# start of Selected passage

More than 450 donors to the Free Software Foundation Europe (FSFE) have lost the ability to automatically support the organization after payment operator Nexi Group abruptly terminated a 15-year contract. The incident is the result of a sharp dispute over Know-Your-Customer (KYC) procedures and data security. FSFE representatives warn that Nexi demanded access to private data, including donor logins and passwords, which the organization deemed an unacceptable violation of privacy and security. In turn, Nexi refutes the allegations, claiming the request pertained only to test data necessary to verify subscription cancellation mechanisms required by the German financial regulator, BaFin. The lack of agreement led to the blocking of card payments on March 10, 2026, forcing the foundation into an emergency migration to another provider. For users and non-profit organizations, this conflict serves as a clear warning: rigorous anti-money laundering regulations and KYC procedures can become a flashpoint in relations with the fintech sector. Even long-term cooperation does not guarantee stability when the interpretation of access to sensitive data is at stake. This incident forces creative and technological entities to diversify their payment methods to avoid being suddenly cut off from crowdfunding. The situation demonstrates that the line between regulatory oversight and digital sovereignty is becoming increasingly thin.

In the world of financial technology, where KYC (Know Your Customer) procedures are the foundation of security, a clash of civilizations has occurred. On one side, we have Nexi Group, the European electronic payments giant; on the other, the Free Software Foundation Europe (FSFE), a non-profit organization guarding software freedom and data privacy. The result? A sudden contract termination, the cutting off of funds from 450 regular donors, and mutual accusations of misunderstanding basic principles of digital security.

The conflict, which led to the end of a 15-year collaboration, began with a mundane request for verification. According to the FSFE, Nexi demanded access to private data that the organization interpreted as the logins and passwords of its donors. In the open source world, where user privacy is treated almost as sacred, such a request triggered immediate resistance. On the other hand, Nexi claims there was a fatal misunderstanding, and their goal was merely to obtain test data to verify whether the subscription cancellation process works correctly and does not constitute a consumer trap.

# end of Selected passage
# start of Dataset section

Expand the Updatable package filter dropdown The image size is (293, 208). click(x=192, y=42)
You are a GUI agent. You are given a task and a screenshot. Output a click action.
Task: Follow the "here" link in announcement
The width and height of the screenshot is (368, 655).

# end of Dataset section

Work to complete:
**A.** Please copy the article on the FSFE's dispute with Nexi between "The conflict, which" and "a consumer trap.", inclusive, substituting "the operator" for "Nexi".
**B.** Extend the article on the FSFE's dispute with Nexi, picking up after its final sentence.

Results of the exercise:
**A.**
The conflict, which led to the end of a 15-year collaboration, began with a mundane request for verification. According to the FSFE, the operator demanded access to private data that the organization interpreted as the logins and passwords of its donors. In the open source world, where user privacy is treated almost as sacred, such a request triggered immediate resistance. On the other hand, the operator claims there was a fatal misunderstanding, and their goal was merely to obtain test data to verify whether the subscription cancellation process works correctly and does not constitute a consumer trap.

**B.**
Bureaucratic impasse and disappearing donations

For the Free Software Foundation Europe, the consequences of this decision are immediate and painful. The organization lost the ability to automatically renew payments from nearly 450 donors who supported it regularly using credit and debit cards. Worse still, the migration process to a new payment provider does not allow for the automatic transfer of payment data. This means that each of these individuals must manually set up their support again, which in the world of non-profit foundations usually results in an irreversible loss of a portion of revenue.

The most striking aspect of this case is the manner in which the cooperation was terminated. FSFE claims it learned of the contract termination on March 10, while the actual notice was supposed to have occurred three days earlier. The organization argues that they were never given a specific deadline to provide the requested data, and their requests for clarification of the legal and technical basis of the query were dismissed with generalities about "risk analysis." This is a classic example of a situation where rigid corporate procedures hit an entity for which transparency and data protection are not just marketing slogans, but the foundation of existence.

  • 450 donors cut off from automatic payments
  • 15 years of uninterrupted cooperation ended in a few days
  • No possibility of automatic migration of supporting accounts
  • Interpretational conflict regarding the scope of requested authentication data

BaFin regulations vs. open source ethics

Nexi Group defends its position, citing the strict requirements of BaFin (the German Federal Financial Supervisory Authority). In an era of fighting financial fraud and money laundering, payment institutions are forced to conduct increasingly deep verification of their clients. According to a Nexi spokesperson, the request for "test login data" was intended to verify the donor portal for so-called subscription traps. The goal is to ensure that the user can easily opt-out of payments at any time, which is one of the requirements of European consumer law.

From an editorial perspective, it is hard not to get the impression that both parties are speaking completely different languages. For a bank, a "test account" is a standard audit procedure. For an organization like FSFE, which has been fighting surveillance and excessive data collection for years, a request for any access data to systems storing donor information sounds like a hacking attempt. Nexi claims it would never ask for real user passwords, but the lack of precise communication led to a paralysis of which the foundation's financial liquidity became the victim.

"Nexi's approach is a textbook example of how a lack of understanding of the specifics of the non-profit sector and an obsession with KYC procedures can lead to the destruction of trust built over decades."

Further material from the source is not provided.